Administrador da SAD diz que, ainda assim, está convicto do cumprimento do fair play financeiro da UEFA

• Foto: Manuel Araújo/Movephoto

Fernando Gomes, administrador financeiro da SAD do FC Porto, fez um balanço do impacto da pandemia no universo dos dragões e só a falta de público no estádio e a redução de receitas, incluindo a perda de publicidade, levou a uma subtração direta de 27 milhões de euros.

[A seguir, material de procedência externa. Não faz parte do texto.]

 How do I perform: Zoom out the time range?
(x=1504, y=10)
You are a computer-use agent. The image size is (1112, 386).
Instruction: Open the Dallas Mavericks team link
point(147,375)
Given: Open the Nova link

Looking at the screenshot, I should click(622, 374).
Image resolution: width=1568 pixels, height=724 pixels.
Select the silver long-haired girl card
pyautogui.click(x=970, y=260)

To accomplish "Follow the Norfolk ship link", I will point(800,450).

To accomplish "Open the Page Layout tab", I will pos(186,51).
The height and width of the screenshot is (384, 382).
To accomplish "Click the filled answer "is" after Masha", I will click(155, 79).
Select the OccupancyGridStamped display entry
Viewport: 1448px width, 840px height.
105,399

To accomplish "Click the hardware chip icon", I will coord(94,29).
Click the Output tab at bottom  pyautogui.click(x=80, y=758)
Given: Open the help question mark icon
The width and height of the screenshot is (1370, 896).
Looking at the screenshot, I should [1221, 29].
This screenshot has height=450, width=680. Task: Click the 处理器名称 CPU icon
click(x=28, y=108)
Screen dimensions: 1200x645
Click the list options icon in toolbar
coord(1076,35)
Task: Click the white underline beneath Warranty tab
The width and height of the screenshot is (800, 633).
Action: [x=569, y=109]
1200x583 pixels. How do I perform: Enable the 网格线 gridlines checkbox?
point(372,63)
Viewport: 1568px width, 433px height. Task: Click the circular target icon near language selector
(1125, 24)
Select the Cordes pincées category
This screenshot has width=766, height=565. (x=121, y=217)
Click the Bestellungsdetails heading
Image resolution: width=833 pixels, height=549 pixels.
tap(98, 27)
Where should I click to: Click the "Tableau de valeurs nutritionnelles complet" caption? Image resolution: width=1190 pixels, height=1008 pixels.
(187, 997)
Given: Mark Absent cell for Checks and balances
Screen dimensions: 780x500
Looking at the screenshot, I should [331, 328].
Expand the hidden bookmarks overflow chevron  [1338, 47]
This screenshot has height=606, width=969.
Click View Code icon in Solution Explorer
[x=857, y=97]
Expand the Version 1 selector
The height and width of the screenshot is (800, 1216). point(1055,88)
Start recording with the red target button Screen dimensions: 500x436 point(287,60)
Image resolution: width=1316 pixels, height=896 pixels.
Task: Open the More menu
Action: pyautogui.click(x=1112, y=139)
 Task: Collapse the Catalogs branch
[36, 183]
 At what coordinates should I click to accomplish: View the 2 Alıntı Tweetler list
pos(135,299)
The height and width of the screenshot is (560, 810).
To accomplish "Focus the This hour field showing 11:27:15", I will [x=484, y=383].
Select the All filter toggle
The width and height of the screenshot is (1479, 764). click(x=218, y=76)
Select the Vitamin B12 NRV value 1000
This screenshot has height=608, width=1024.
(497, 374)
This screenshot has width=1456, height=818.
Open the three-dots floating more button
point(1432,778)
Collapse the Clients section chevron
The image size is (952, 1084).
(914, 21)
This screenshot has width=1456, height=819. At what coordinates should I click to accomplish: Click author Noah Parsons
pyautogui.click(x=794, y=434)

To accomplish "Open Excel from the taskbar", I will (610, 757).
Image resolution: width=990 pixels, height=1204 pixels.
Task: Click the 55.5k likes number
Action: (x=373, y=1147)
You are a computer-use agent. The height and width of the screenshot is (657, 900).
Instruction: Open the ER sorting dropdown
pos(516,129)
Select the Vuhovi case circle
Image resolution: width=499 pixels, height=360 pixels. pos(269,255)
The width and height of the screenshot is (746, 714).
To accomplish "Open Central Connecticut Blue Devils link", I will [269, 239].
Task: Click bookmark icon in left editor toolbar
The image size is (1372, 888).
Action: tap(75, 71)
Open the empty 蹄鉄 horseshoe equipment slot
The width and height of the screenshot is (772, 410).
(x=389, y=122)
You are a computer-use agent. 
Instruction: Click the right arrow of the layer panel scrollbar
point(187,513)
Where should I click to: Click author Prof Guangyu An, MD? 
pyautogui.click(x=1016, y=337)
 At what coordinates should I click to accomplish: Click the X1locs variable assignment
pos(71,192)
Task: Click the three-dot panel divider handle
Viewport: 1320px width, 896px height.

"O não acesso de público aos estádios trouxe desde logo problemas de publicidade, problemas com os lugares anuais, problemas com a venda dos camarotes, das tribunas VIP, houve uma quebra de receitas muito forte, mas sobretudo na publicidade. Além disso, o afastamento dos sócios e do público levou, relativamente aos sócios, a uma quebra grande no pagamento de quotas. Claro que sabemos que quando tudo isto se normalizar os sócios terão condições de repor, e nós daremos condições especiais para que essa reposição possa ser feita, mas neste momento é uma quebra muito forte. Tudo visto e ponderado, só em receitas normais do FC Porto, entre entradas no estádio que deixámos de ter, incluindo na Champions, onde são mais caras e o estádios enchem, publicidade, quotas, tudo junto levou a uma perda de receitas de 27 milhões de euros, devido à Covid", revelou Fernando Gomes, na rubrica 'Retratos do novo mundo', na FC Porto TV.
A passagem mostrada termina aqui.